Zika’s global reach
Zika has been declared an international health emergency by the World Health Organization citing concerns that as many as four million people could be infected by the end of 2016. Several LJI labs have joined the worldwide effort to combat Zika.
Zika virus causes mild symptoms in most people, including fever, headache, rash, and possibly pink eye. In fact, most individuals never realize they have been infected. That is especially concerning for pregnant women as they unknowingly may pass on the virus to their unborn babies where it can cause severe developmental disorders and even death.
As the epidemic progresses, more complications related to Zika infection are emerging. We now know that in addition to causing eye damage in babies, adults’ vision can be affected as well. Babies that appear healthy at birth are sometimes coming down with microcephaly and other brain-related disorders months after birth.
In response to the recent Zika outbreak, several LJI scientists recently shifted their focus to Zika research.

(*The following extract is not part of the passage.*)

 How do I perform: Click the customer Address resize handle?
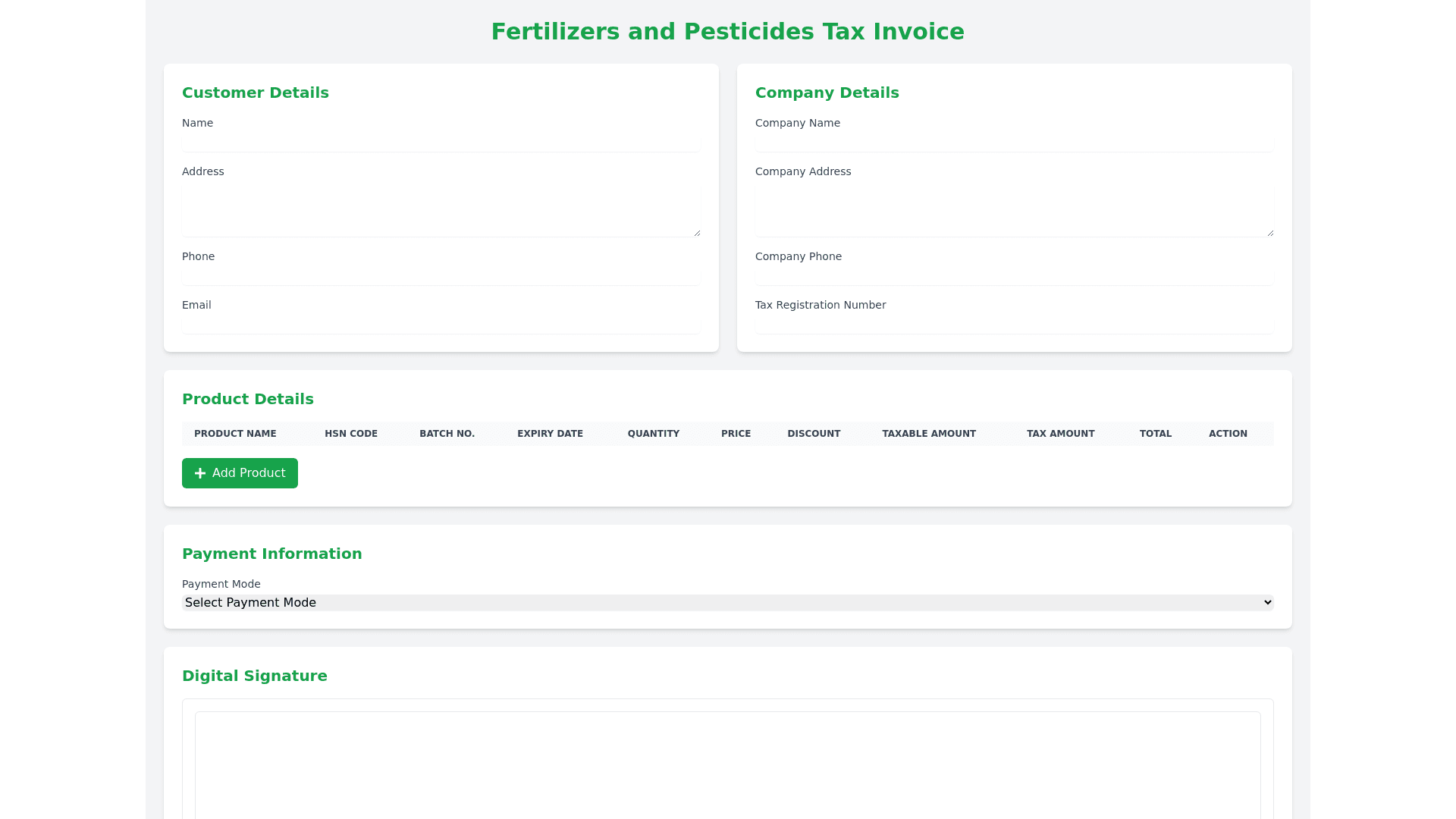point(697,233)
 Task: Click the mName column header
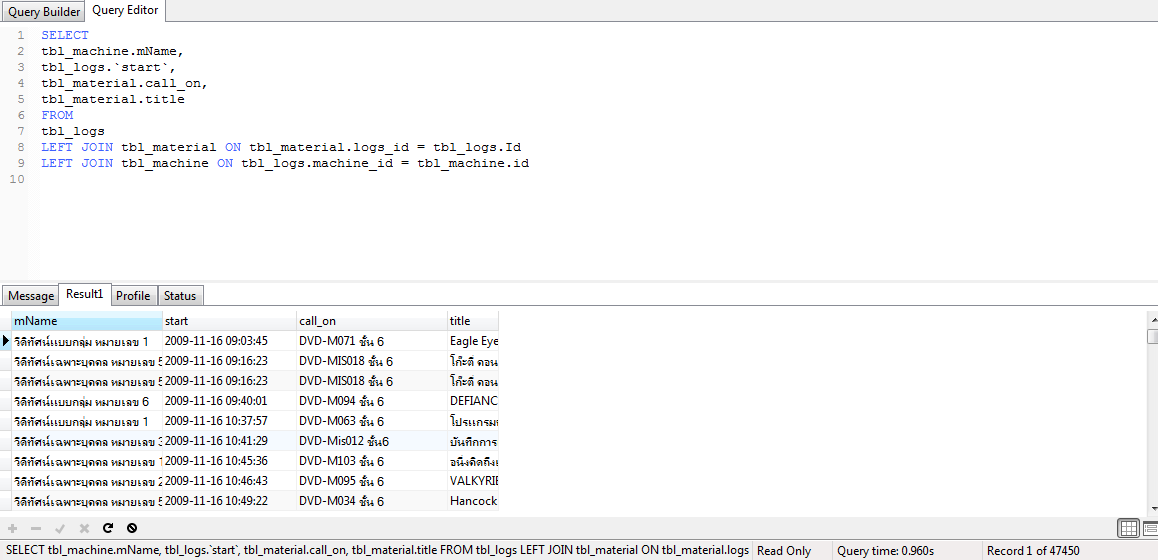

Their efforts involve a network of scientists from Florida, North Carolina, Nicaragua, Colombia, and Brazil and tie in with a large Zika research project sponsored by the European Union.
Dr. Sujan Shresta, who is internationally recognized for her pioneering work on dengue virus, developed a Zika mouse model that can mimic the virus infection in the lab. She is particularly interested in learning how the virus spreads and evades the immune system as well as in screening vaccine candidates and compounds that can treat Zika infections. The mouse model also formed the basis for studying the virus’ effect on adult brain cells (see “Zika and the brain”).
Dr. Alessandro Sette, known for his work studying the role of T cells in the immune response to other flaviviruses, such as dengue and yellow fever, is also expanding the scope of his research to include Zika. He is particularly interested in whether dengue infections or yellow fever vaccinations crossreact with Zika infections.
In collaboration with Dr. Bjoern Peters’ lab, his team is identifying those parts of the virus particle that are recognized by the immune system. It is an extension of Dr. Peters’ most recent study, which used machine- learning tools to predict which parts of Zika are likely to elicit an immune response.
Together with experimental data, this research not only provides the basis to map how the human immune system responds to Zika and what makes some people more resistant to disease but also how to best measure the efficacy of vaccine candidates.